Voiceover narration shows up intermittently
The thing about adolescence, while you're in it, is that it takes so damn long. The future is so close you can touch it, but in the meantime, life is a prison sentence: adults telling you what to do, where to be, treating you like a kid, when you are not a kid at all (in your own mind, that is). One of the things that "Cusp," a documentary by Isabel Bethencourt and Parker Hill, about a trio of teenage girls living in a small Texas town, does really well is evoke that in-between agony, of being still a kid, but on the "cusp" of adulthood, yearning for freedom, independence or ... in the case of these girls ... escape. As one of the girls says, when she turns 18 she is going to leave "and never see my parents again. I am never ever ever coming back here." You believe her.
Brittney, Autumn, and Aaloni are 15, 16 years old, and it is summertime. The summer is aimless and endless, and also intense and eventful. "Cusp" has some serious things to say about teenage girls and the dangers surrounding them, but the directors have embedded themselves so totally in the girls' world, and the girls are so seemingly casual about all of it, that there's a disconnect at work. Some might find the disconnect disconcerting, and they would not be wrong. But "Cusp," with its dreamy imagery of golden sunsets and thunder-y twilights, empty Dairy Queen parking lots, and birds taking flight, is a mood-driven piece of work, sensitive to landscape and environment, and the girls' casual comments about rape (just one example) stand in stark contrast.

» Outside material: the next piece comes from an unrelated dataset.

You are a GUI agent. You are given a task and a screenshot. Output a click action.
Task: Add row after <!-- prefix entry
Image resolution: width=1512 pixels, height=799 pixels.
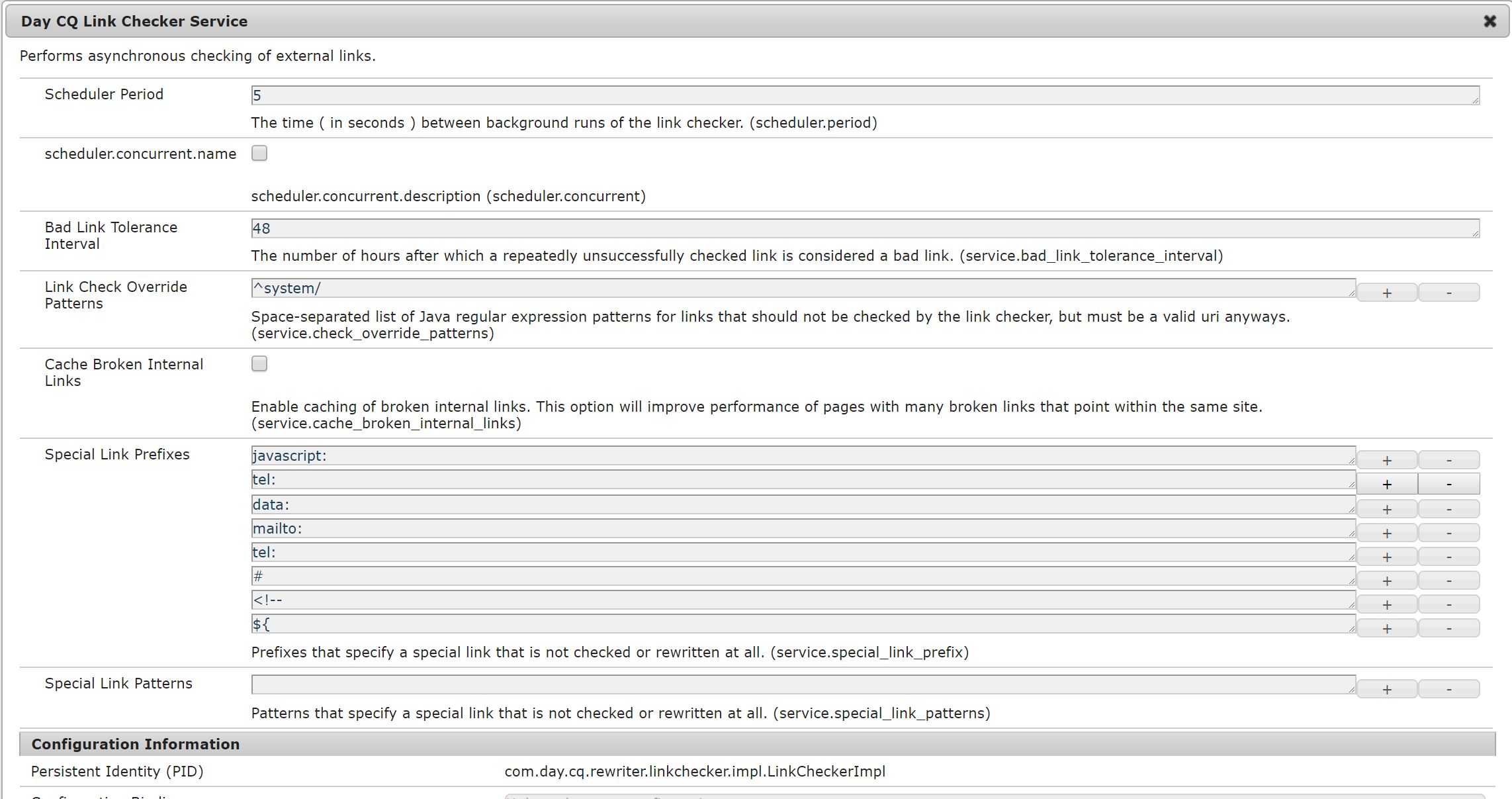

The girls are often filmed sprawled out on one of their beds, long limbs intertwined, the casual and comforting pig-pile of lazy teenage girls. Their subject matter is often serious. Their home lives are less than ideal, and in some cases fraught with violence. They are in each others' business, as good friends always are. They go to swimming holes, they stroll along dirt roads, phones sticking out of the back pockets of their short shorts. They sneak out of their houses to go to a party in the woods, a party broken up by the cops.
The first shot of "Cusp" is almost eerie: Two girls sit on a swing as two boys in the background shoot guns at a target, strolling into frame wielding gigantic automatic weapons. Nothing is strange about this to the kids in question. One of the boys starts pushing the girls on the swing, and the girls shriek and laugh. It's an excellent shot, although self-conscious in its juxtaposition: it is the view of an outsider. The rest of the film avoids this type of explicit commentary. "Cusp" mostly lives on the inside, in the thick of it with the girls.
Voiceover narration shows up intermittently, and the girls narrate their lives in almost deadpan fashion. Brittney: "I party every day. Gives you something to do." Aaloni: "I'm not scared of shit." Autumn, memorably: "Personally, I f**king hate teenagers. Yes, I'm saying I hate myself." Brittney brags that everyone wants to be friends with her. Her inflated ego is a smokescreen: as her story unfolds, she seems like the one most at risk, the one closest to being derailed by what are usually called "bad choices." When you hear Brittney's backstory, her "bad choices" don't look "bad" at all. They look like a rational response to the chaos in which she has been raised. Aaloni's mother is a "cool mom," smoking and drinking with her daughter, and giving her alarming self-defense tips ("Punch her in the crotch where you won't leave a mark.") Aaloni's dad, never seen, is a war veteran with PTSD, and the entire family walks on eggshells to avoid his temper. And finally, there's Autumn, a fragile intelligent girl, who was molested by a friend of her mother's. Autumn was not believed when she told her story, and the mother subsequently abandoned the family. Autumn now lives with (and takes care of) her ill father, and has fallen madly in love with a boy named Dustin.